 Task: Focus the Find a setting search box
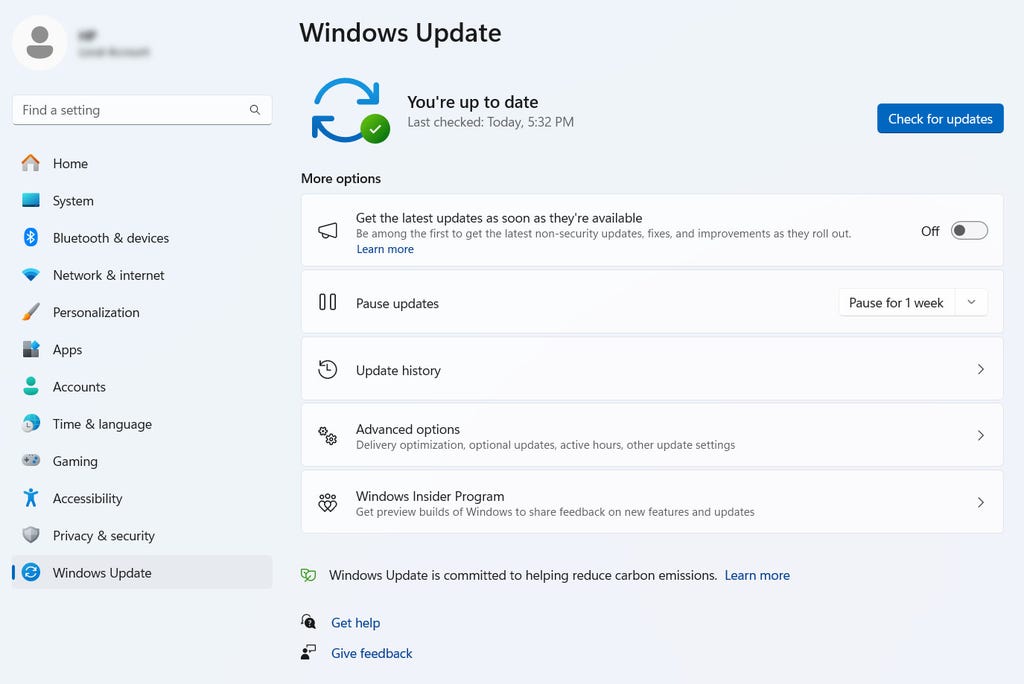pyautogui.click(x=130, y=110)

--

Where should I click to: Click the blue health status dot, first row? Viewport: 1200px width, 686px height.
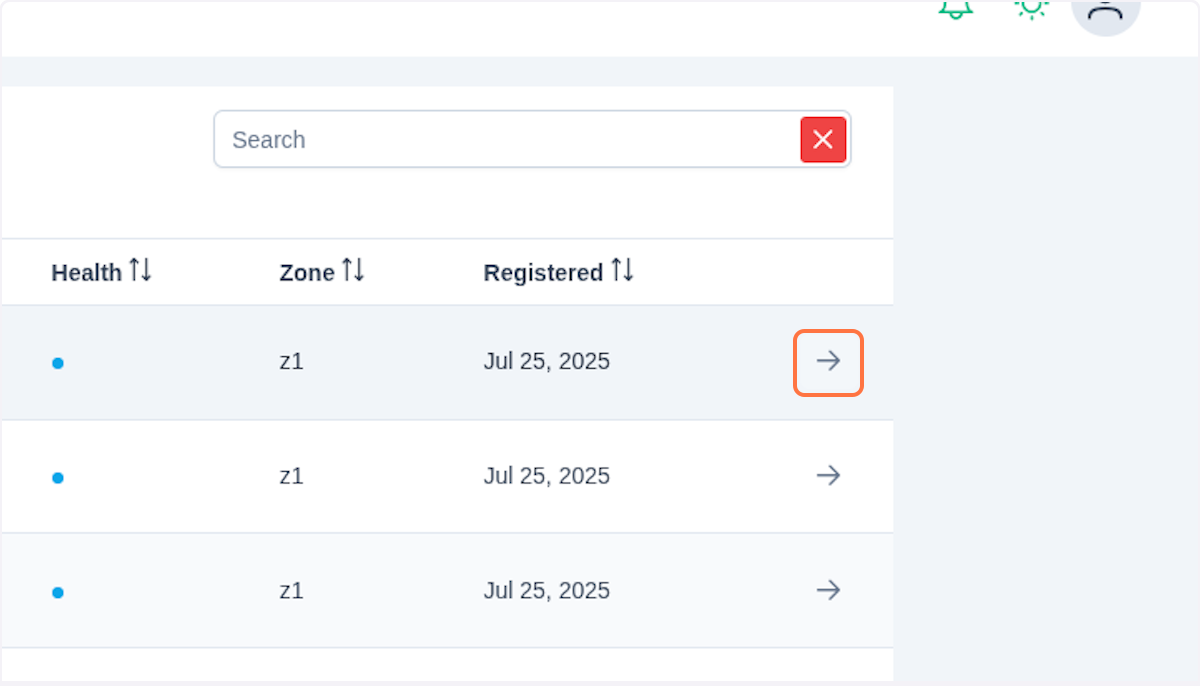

==

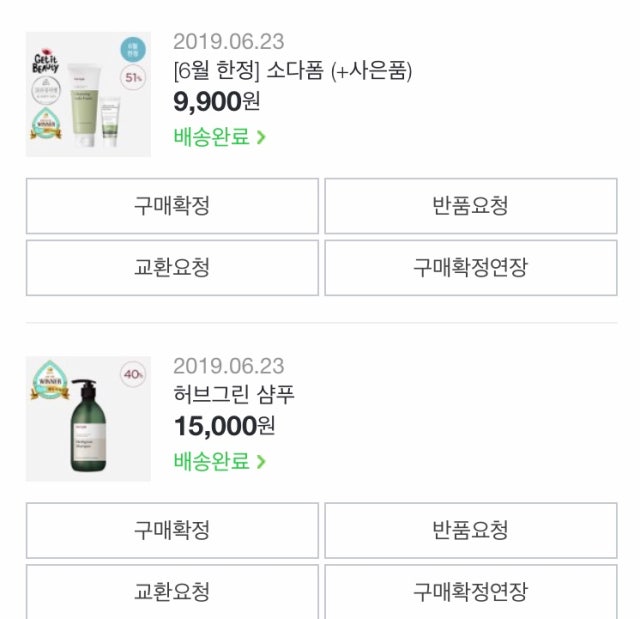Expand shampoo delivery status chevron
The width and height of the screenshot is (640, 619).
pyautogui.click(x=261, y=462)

* GIVEN TASK *
Rewrite the records from the line with "Expand shampoo delivery status chevron" to the line with "pyautogui.click(x=261, y=462)", putting "arrow" in place of "chevron" and changing nothing else. Give only those lines, and leave the pictures out.

* RESULT FOR THIS TASK *
Expand shampoo delivery status arrow
The width and height of the screenshot is (640, 619).
pyautogui.click(x=261, y=462)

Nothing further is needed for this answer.